The growing reticence of insurers and reinsurers to write certain types of cat business is driving demand for alternative risk transfer (ART) solutions, such as technology-driven parametric insurance products, Mario Tucholke, commercial director for Germany, Austria, and Switzerland (DACH) at Descartes Underwriting, told Baden-Baden Today.
“Continued insurance market hardening across the industrial sectors and regions has put mounting pressure on nat cat deductibles and the availability of competitively priced capacity. We are seeing big opportunities in storm, hail, and flood covers, especially in the German market,” Tucholke said.
“As we’ve seen this summer, drought and river level volatility have become more of an issue. Agricultural and renewable energy yields are also affected, and seeing increasing demand for cover. Meanwhile corporates are being urged to contain their premium spend. That’s an opportunity point for underwriters of parametric products.
“As traditional insurers continue to pull back from more challenging risks, not least in climate-change-related areas, parametric solutions are increasingly popular among risk and insurance managers. The time is now, not only to introduce a kind of ART to the customer, but also to establish a solution that will be state-of-the-art tomorrow.”
“We are seeing big opportunities in storm, hail, and flood covers.”

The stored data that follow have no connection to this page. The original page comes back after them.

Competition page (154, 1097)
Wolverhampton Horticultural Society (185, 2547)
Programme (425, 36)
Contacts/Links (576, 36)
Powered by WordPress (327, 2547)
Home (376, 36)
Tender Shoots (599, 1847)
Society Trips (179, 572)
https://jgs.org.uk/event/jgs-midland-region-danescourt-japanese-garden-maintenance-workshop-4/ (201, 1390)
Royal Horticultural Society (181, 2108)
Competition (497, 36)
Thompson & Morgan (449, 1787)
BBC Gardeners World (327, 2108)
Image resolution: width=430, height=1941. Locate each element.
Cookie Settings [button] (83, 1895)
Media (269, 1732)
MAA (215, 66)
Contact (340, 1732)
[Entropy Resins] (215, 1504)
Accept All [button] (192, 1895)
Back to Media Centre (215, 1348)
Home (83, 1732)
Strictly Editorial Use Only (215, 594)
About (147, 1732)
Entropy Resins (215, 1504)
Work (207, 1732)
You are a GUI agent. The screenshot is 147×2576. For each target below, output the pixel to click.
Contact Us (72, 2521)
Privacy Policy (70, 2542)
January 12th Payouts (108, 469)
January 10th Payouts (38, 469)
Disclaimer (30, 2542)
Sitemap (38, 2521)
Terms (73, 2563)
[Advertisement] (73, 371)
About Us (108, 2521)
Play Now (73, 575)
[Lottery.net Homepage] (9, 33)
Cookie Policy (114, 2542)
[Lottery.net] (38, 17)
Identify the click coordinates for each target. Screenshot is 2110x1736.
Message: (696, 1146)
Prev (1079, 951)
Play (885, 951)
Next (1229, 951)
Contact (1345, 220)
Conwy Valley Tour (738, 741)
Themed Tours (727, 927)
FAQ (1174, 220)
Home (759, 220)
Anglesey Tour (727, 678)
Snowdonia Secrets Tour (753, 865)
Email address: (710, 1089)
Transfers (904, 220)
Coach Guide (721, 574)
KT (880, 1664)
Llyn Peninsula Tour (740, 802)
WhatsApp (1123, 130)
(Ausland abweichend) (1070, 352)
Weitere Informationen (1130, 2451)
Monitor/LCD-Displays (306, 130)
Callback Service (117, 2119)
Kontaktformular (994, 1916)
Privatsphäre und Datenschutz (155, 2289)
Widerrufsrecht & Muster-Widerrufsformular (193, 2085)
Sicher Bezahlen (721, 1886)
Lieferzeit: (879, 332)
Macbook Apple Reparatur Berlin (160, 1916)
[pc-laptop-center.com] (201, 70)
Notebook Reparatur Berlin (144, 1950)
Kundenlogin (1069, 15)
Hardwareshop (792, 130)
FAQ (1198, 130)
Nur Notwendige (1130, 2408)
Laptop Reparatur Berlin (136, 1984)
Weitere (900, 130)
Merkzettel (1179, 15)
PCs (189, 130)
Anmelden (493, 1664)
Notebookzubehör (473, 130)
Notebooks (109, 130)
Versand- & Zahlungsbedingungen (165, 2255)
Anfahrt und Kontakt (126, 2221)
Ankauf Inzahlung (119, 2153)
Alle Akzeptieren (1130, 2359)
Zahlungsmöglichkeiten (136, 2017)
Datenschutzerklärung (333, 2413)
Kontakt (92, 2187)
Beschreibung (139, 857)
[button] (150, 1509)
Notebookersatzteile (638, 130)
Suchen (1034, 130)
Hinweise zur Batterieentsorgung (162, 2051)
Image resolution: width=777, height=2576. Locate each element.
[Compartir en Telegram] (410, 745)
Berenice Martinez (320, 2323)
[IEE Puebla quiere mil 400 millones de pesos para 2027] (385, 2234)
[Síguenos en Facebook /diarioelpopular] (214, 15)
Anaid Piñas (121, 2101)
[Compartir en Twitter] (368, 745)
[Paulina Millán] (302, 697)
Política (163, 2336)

Mario Tucholke, Descartes Underwriting
Descartes, a managing general agent backed by a panel of tier-one risk carriers, and able to offer $200 million in capacity per policy, offers products covering a full spectrum of natural catastrophe and extreme weather exposures, including named windstorm. Its covers are designed to supplement gaps left by traditional insurance.
In the context of wider market conditions, Tucholke believes that the momentum for parametric risk products will not diminish any time soon.
“It is essential in today’s environment, as demand, risk, and premium rates are increasing massively at the same time that capacity is decreasing, to have new, solvent, and reliable insurance players in the market. From a climate-exposure perspective, the need and demand for risk transfer solutions has become increasingly more pressing,” he said.
“Capacity restrictions introduced by the traditional market for a variety of nat cat perils are not expected to change any time soon, unless they increase. Treaty renewals for 1/1 are expected to introduce even tougher terms for catastrophe exposures, which will drive further demand into the parametric sector.”
This dynamic is a global one, also very pronounced in the US market, in which demand is skyrocketing. Daniel Vetter, head of North America at Descartes Insurance Solutions Agency, says the company is seeing the greatest demand—and therefore the biggest opportunity—in this market for coverage of tornado, hail, and wildfire.
“The reality of climate change calls for a revolutionary approach.”
Daniel Vetter, Descartes
“The traditional market has either fully retreated from underwriting these perils, or will write them only at significantly higher deductibles/retentions and pricing, and while offering far less capacity overall,” he said. “Case in point: many solar projects in Texas, which are prone to hail and tornado, could not continue development without a parametric cover.”
Vetter added that, despite the increased demand, education about parametric coverage is the company’s greatest challenge. It takes time to show brokers and buyers (including risk managers and executive management) the concept of parametric risk products, the type of exposures they address, and how they work in practice, he noted.
“We continue to drive against the central question: why should a risk manager consider a parametric solution, rather than traditional insurance? The answer isn’t complicated.
“Now more than ever they have to challenge the balance between cost efficiency and building up individual risk coverage for their dedicated perils of tomorrow.
“This context, and the reality of climate change, calls for a revolutionary approach to insurance cover. That’s what we focus on in the parametric space,” he concluded.